<<<<
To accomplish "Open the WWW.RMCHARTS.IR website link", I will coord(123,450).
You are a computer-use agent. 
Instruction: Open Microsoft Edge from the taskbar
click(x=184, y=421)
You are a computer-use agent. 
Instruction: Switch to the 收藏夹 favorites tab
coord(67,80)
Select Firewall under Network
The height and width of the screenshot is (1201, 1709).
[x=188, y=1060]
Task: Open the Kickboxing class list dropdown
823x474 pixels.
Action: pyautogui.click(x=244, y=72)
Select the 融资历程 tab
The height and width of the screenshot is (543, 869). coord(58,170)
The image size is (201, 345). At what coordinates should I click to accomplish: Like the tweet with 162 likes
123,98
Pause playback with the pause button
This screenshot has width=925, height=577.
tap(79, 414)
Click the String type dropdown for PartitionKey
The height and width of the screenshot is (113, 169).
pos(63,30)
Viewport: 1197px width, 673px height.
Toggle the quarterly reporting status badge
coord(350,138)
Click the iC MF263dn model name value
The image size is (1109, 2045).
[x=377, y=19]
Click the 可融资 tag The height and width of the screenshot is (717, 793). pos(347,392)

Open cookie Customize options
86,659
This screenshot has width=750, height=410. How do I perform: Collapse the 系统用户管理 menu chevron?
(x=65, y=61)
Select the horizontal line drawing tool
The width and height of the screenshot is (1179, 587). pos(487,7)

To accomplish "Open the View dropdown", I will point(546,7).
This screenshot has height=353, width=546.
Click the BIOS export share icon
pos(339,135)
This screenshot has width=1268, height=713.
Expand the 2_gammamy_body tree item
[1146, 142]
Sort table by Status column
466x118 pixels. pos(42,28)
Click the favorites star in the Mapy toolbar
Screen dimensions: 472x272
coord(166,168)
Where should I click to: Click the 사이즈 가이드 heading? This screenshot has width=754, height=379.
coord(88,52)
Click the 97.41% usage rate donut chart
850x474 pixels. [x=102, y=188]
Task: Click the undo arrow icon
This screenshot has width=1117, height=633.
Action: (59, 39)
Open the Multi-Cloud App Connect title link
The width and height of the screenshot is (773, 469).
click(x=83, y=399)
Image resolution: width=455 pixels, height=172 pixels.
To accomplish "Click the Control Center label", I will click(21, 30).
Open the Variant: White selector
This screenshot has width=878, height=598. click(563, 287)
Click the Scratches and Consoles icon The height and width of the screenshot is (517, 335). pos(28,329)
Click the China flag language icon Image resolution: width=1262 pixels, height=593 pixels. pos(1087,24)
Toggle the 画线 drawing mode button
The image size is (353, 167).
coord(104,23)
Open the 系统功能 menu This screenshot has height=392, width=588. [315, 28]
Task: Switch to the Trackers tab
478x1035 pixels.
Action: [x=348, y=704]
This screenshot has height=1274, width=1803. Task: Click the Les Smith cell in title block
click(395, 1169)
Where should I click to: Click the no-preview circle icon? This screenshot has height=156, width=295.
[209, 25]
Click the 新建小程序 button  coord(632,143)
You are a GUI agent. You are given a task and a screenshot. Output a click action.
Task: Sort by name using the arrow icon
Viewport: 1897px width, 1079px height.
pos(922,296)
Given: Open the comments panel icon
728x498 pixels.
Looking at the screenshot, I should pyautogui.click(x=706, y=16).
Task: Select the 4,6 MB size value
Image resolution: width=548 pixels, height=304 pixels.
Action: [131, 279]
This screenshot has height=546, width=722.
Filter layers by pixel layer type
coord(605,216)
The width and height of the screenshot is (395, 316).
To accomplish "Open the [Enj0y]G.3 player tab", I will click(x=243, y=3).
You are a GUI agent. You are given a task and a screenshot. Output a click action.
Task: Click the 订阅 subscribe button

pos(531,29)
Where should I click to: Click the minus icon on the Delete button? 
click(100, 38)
>>>>
[Exercise objective]: Edit the entries starting with the line that contains "Where should I click to: Click the minus" and going on through the end of the entries, replacing "minus icon" with "trash icon" and leaving everything else unchanged.

[The response]:
Where should I click to: Click the trash icon on the Delete button? 
click(100, 38)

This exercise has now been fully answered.